Bien que les auteurs de l’étude aient admis ne pas être en mesure de confirmer si l’augmentation du volume des véhicules était directement liée au coronavirus, ils estiment cependant que leurs recherches « corroborent l’hypothèse selon laquelle le virus a émergé naturellement dans le sud de la Chine et circulait déjà potentiellement à l’époque de l’identification du foyer de Wuhan ».
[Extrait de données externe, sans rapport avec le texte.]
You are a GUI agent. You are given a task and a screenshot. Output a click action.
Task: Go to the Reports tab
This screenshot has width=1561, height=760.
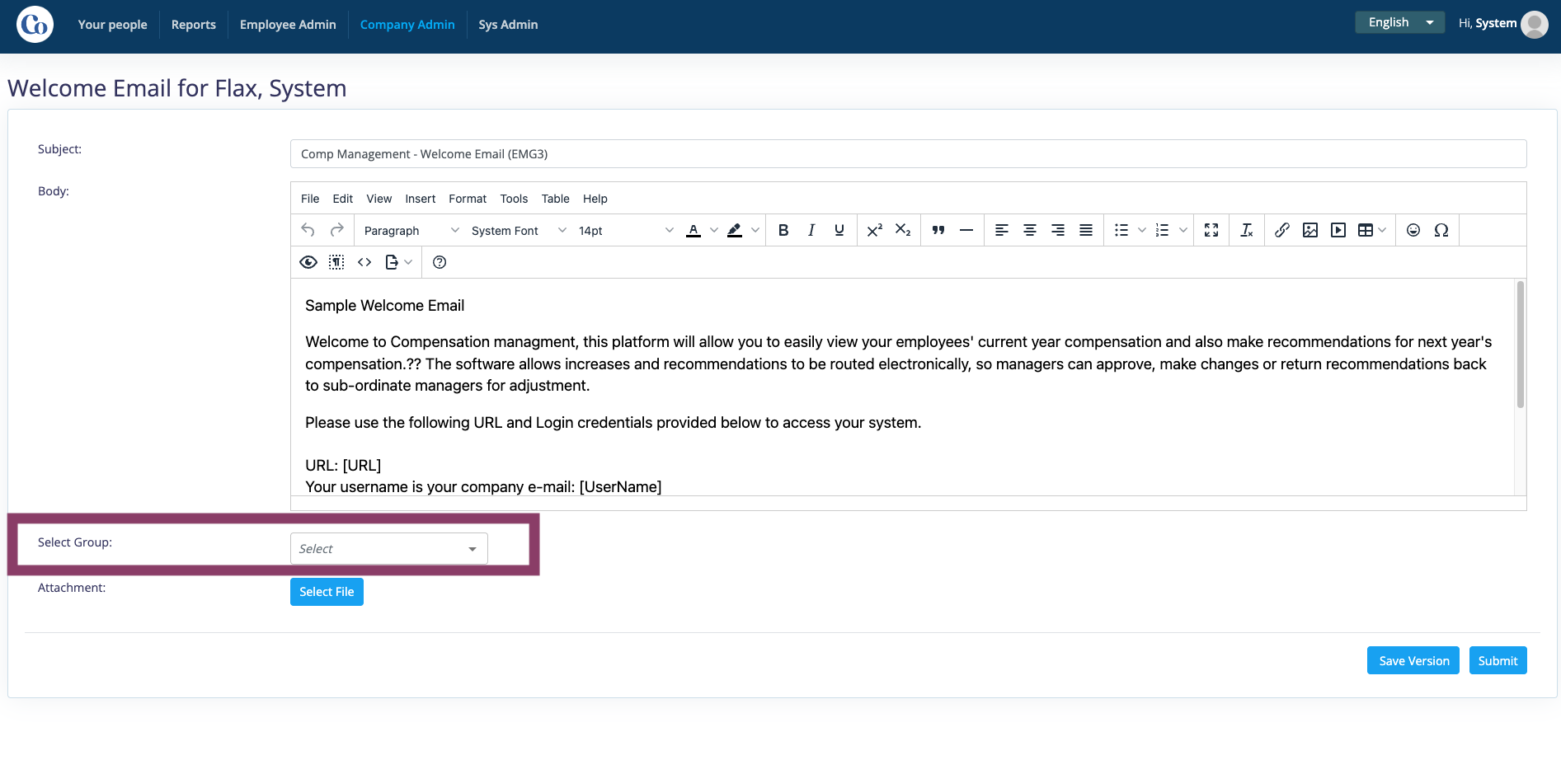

De nombreuses faiblesses pointées du doigt
Suite à la prépublication de ces nouveaux travaux, n’ayant par conséquent pas fait l’objet d’un examen par les pairs, plusieurs scientifiques ont souligné ses faiblesses. Pour beaucoup, si l’utilisation des données des moteurs de recherche et des images satellites du trafic est intéressante, l’étude aurait été plus convaincante si l’activité accrue des hôpitaux de Wuhan avait été comparée à celle d’autres hôpitaux chinois au même moment, ainsi qu’à des images d’archives.
« Il est important de se rappeler que les données ne sont que corrélatives et, comme l’admettent les auteurs, ne peuvent pas permettre d’identifier la cause de la hausse. En se concentrant sur les hôpitaux de Wuhan, l’épicentre reconnu de l’épidémie, l’étude force la corrélation », a notamment déclaré Paul Digard, professeur de virologie à l’université d’Edimbourg.
De son côté, Keith Neal, spécialiste des maladies infectieuses à l’université de Nottingham, a souligné que l’un des deux principaux établissements suivis était « le plus grand hôpital pédiatrique du Hubei » et qu’une part relativement faible de cas d’enfants touchés par le Covid-19 avait jusqu’à présent été enregistrée dans le monde. Sachant que la région avait été durement frappée par la grippe saisonnière et que plusieurs établissements scolaires avaient été contraints d’annuler des cours en décembre.
À l’occasion d’une conférence de presse donnée ce mardi, Hua Chunying, porte-parole du ministère chinois des Affaires étrangères, a expliqué qu’elle n’avait pas consulté l’étude, mais qu’elle en rejetait les conclusions. « Je pense qu’il est absurde, pour ne pas dire extrêmement absurde, de tirer ce genre de conclusion en se basant uniquement sur des observations superficielles comme le volume du trafic automobile », a-t-elle expliqué.